PEP 285: Adding a bool type

gbreed at cix.compulink.co.uk gbreed at cix.compulink.co.uk
Wed Apr 3 09:06:07 EST 2002


Alex Martelli wrote:

> They'd come in handy for those peculiar situations where you HAVE
> to distinguish between integers and booleans, basically only when you 
> are
> interfacing some external subsystem such as a DB or RPC system that
> does require such distinctions (as opposed to ones that _don't_ support
> it, such as, we're told, MySql).  And, by not affecting built-ins, 
> operators, etc, they wouldn't be in the way in everyday life, nor, most
> particularly, would they impose conceptual burdens on teaching Python.
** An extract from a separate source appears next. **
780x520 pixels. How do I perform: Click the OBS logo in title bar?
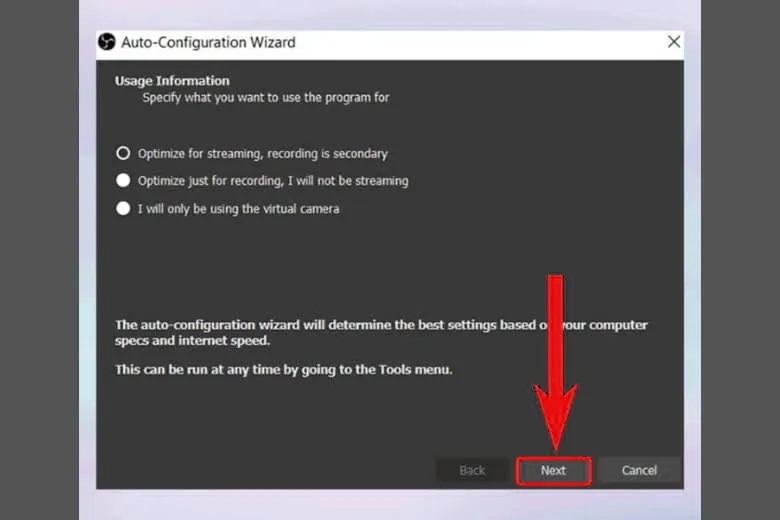107,42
If I were interfacing with an RPC system that happened to use dynamic 
typing between languages with different boolean implementations, it'd be 
pretty darned convenient if 1+1==2 happened to convert magically to the 
system's boolean type.  That'd also be the first time the proposal would 
make any difference to me.  My everyday life isn't really affected by the 
type of 1+1==2, so long as it evaluates true in situations where that's 
relevant.

> Far more "not-pure", since the PEP requires _implicit_ conversion (or
> else tons of code would break).

AIUI the PEP makes booleans a subclass of integers.  Which means they 
already are integers so no conversion needs to take place for them to 
behave as integers.

> It would be quite possible to distinguish between int and Booleans if
> you needed to, even if Booleans came from a specific module rather
> than from builtins, of course.  Such a need is a very rare issue, thus
> it should not be allowed to get in the way for everyday usage.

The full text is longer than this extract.